■ Data for this task ■
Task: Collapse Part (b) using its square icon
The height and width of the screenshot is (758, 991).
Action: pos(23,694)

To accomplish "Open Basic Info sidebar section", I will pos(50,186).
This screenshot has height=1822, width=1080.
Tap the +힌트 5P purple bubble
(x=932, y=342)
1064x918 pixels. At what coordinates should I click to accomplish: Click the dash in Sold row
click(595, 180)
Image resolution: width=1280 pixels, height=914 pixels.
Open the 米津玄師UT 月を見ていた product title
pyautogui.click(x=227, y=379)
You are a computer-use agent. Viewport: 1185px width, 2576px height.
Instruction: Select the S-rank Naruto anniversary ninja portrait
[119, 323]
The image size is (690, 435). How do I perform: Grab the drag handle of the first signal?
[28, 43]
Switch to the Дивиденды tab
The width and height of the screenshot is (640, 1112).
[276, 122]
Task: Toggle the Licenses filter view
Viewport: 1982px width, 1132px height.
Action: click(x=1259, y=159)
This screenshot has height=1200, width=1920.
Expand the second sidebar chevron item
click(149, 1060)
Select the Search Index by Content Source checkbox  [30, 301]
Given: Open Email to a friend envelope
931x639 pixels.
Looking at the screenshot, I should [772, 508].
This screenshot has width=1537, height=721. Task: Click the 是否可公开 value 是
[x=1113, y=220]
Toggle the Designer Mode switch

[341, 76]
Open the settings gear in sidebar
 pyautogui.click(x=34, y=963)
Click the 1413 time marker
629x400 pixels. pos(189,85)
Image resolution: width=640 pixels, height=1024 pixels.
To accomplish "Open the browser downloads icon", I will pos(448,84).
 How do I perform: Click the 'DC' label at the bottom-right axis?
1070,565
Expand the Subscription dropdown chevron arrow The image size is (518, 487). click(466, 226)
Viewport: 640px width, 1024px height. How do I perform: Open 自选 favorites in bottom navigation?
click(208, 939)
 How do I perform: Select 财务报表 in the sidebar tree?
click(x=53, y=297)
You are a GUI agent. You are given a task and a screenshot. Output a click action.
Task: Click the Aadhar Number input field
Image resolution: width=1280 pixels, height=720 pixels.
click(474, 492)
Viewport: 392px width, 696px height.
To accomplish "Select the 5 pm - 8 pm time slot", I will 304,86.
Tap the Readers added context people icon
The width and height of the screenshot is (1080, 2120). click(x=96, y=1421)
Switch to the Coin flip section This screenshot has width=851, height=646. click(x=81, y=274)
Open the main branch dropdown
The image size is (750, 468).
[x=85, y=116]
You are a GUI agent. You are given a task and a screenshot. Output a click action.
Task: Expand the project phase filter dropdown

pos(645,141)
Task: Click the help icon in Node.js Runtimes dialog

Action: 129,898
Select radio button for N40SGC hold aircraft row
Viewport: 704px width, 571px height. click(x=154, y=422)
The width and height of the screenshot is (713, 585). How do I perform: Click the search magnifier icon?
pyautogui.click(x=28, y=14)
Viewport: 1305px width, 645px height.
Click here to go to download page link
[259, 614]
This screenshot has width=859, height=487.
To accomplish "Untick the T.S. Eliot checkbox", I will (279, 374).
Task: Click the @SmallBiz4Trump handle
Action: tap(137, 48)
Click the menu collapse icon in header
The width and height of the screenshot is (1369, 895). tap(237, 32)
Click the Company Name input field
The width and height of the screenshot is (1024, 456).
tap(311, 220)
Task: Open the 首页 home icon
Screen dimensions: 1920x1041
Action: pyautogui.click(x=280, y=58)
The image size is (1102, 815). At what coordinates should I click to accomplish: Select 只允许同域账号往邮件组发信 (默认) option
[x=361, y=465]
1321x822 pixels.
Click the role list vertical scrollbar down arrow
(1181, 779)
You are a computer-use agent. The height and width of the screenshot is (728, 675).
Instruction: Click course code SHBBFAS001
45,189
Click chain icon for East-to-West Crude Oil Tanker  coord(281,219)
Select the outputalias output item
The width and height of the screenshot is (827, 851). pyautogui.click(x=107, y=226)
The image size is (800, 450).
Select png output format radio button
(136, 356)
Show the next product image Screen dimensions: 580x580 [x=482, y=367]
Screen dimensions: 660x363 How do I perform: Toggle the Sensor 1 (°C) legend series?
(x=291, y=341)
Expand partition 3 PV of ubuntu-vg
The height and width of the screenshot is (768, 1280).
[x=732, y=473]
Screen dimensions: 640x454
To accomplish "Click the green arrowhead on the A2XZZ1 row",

■ Problem requirements ■
Would you please show every line of the material above that includes the string "agent"?

■ Your solution ■
You are a computer-use agent. Viewport: 1185px width, 2576px height.
You are a GUI agent. You are given a task and a screenshot. Output a click action.
You are a GUI agent. You are given a task and a screenshot. Output a click action.
You are a computer-use agent. The height and width of the screenshot is (728, 675).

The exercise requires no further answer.